Pricing, Availability, and Warranty
The HG10 A1 Edition is priced at $39.99.
19 Comments on Corsair Releases Hydro Series HG10 GPU Liquid Cooling Bracket
I wonder if AIO liquid coolers for GPU's will become a thing..
was it jan or april they 1st had these on show?
dude my 290x is cooled by a h2o 920 ;)
Even the low profile segment will be fun to try. Like Sapphire 7750 for example. I think it has the current standard 53mm distance and it hits 80 degrees as soon as you fire up Starcraft2. Only thing is, make that 120mm hole in that Dell Optiplex ;). I'd give a shot to such a product as long as it's about 35 euro. It seems doable. Corsair had H40, it was like what? 40 bucks? It only needed a bracket and you are good to go.

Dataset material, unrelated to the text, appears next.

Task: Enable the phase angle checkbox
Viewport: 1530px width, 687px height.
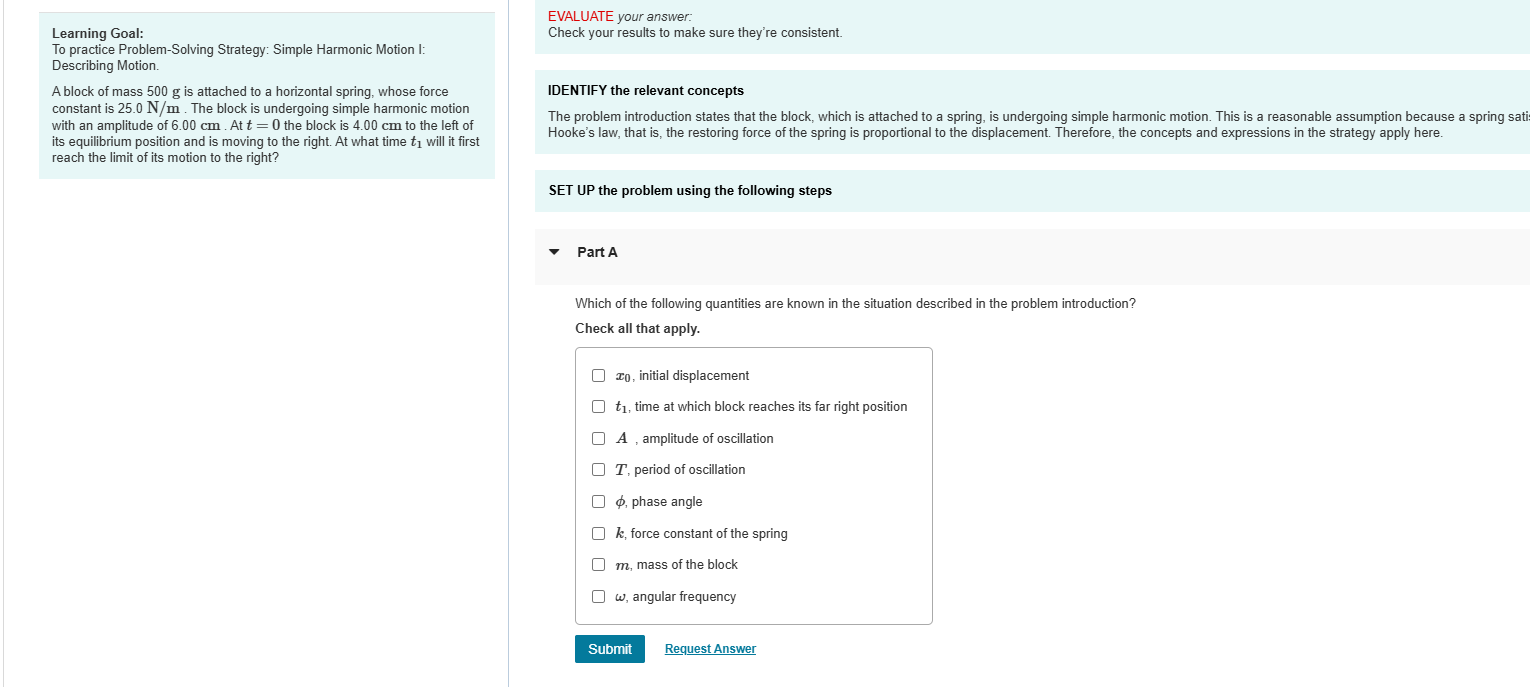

Like other's there's a time and place for what’s a "Red Mod", but I'm not sure about this. The problem with any of these coolers is VRM’s and other tidbits aren't sufficiently cooled. While they have such component covered with thermal tape and their hope is that the flat aluminum stamping promotes enough surface for air flow, from now the stock blower fan running much slower as the chip is running so much cooler. IDK? The main VRM block is appears isolated from what might most of the blower fans best air flow. While I might go as far to say that such cooling air is in a a dead spot devoid of adequate air flow and pressure. Then those little VRM2 (I believe their designated as) that sit at the opposite end of the fan by the PCI bracket, they probably get little to no air flow as the water block/pump… well block the air flow, but tha might be improvement over stock as they gott the full blast of hot air exiting.
Then Corsair is always promoting this kit with that double radiator which is overkill. Then as they use most existing AIO solutions (like theirs depict) it means the tubes entry and exit are in an odd... "right in the middle of everything" routing.
I suppose I'll wait and see some reviews and helpfully some with thermal imaging of the board, but I don't hold much hope. While elegant in appearance I might say the Kracken G10 modified with the GELID Solutions Heatsink kit has shown great aptitude (though a little pricey for both) still has a better bet.
Without so hard hitting reviews to prove differently, I don’t see these being much.